Wajahnya pucat, matanya terbelalak, guyuran darah menetes dari kepalanya tiada henti, membiarkan jasad itu tergeletak dibalik kerumunan wartawan yang mengambil gambar, nyaris tidak menghiraukan kehadiran polisi disana. Pria yang diduga tewas bunuh diri, melompat dari lantai dua puluh tiga kamar apartmennya itu dikenal sebagai seorang pemain film pendatang baru yang beberapa hari sebelum kejadian, namanya tertoreh sebagai salah satu nominasi terbaik dalam ajang penghargaan film nasional.

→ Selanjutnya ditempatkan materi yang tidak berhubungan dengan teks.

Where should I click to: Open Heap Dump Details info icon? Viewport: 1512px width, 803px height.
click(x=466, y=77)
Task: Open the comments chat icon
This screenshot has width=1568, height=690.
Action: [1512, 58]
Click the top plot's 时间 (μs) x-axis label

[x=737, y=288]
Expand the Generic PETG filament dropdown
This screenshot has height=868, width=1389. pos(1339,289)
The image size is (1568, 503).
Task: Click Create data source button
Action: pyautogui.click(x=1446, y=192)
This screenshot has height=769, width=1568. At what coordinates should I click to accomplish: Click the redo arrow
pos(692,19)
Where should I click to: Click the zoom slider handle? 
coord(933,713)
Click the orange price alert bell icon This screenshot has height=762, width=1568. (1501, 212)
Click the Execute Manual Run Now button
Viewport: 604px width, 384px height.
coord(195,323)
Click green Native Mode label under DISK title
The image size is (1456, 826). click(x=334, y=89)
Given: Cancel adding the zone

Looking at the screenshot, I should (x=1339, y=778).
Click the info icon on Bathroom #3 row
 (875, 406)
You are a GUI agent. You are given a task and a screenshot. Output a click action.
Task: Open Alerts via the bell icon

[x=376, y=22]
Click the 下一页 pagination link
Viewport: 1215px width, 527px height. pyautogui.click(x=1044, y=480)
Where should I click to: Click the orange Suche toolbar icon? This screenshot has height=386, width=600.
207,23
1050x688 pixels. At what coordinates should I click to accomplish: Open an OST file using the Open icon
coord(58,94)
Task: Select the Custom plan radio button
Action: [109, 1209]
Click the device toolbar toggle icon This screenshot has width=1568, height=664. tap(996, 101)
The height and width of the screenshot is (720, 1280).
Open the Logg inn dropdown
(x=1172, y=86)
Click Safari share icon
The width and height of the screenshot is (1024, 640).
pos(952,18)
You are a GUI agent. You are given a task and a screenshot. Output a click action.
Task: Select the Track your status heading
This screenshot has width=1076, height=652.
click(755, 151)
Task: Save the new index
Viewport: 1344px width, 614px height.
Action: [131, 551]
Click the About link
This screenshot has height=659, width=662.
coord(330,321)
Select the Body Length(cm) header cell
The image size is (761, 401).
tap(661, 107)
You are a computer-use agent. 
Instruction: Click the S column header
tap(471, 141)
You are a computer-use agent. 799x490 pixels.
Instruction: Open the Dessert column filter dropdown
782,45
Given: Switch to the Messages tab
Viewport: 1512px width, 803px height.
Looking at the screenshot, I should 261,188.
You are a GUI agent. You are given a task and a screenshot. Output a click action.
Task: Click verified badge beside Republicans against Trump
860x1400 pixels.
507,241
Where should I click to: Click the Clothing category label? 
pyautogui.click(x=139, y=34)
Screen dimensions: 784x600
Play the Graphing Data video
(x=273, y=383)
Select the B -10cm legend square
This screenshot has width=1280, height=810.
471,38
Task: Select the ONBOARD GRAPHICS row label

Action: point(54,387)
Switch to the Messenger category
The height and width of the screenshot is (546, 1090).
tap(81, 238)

Tiga orang polisi segera menutupi tubuhnya, dan menggotong pria itu berusaha menerobos kuli tinta yang menyemut disekitarnya. Malam terseok mendengar sirene ambulan yang meninggalkan tempat kejadian, membiarkan orang -- orang disana saling menduga penyebab pasti seorang dewasa tanggung, yang karirnya sedang akan bersinar, justru memutuskan untuk mengakhiri hidupnya sendiri.
Pagi mulai merekah, ketika sebagian besar media cetak menempatkan Brian Kusumanegara sebagai tajuk utama pembahasannya hari ini. Kematian mengenaskan seorang yang baru berusia dua puluh tiga tahun, diliputi misteri mendalam, terlebih ketika para sahabatnya mengaku bahwa korban seharusnya dalam kondisi baik -- baik saja baik secara kesehatan mental maupun fisiknya.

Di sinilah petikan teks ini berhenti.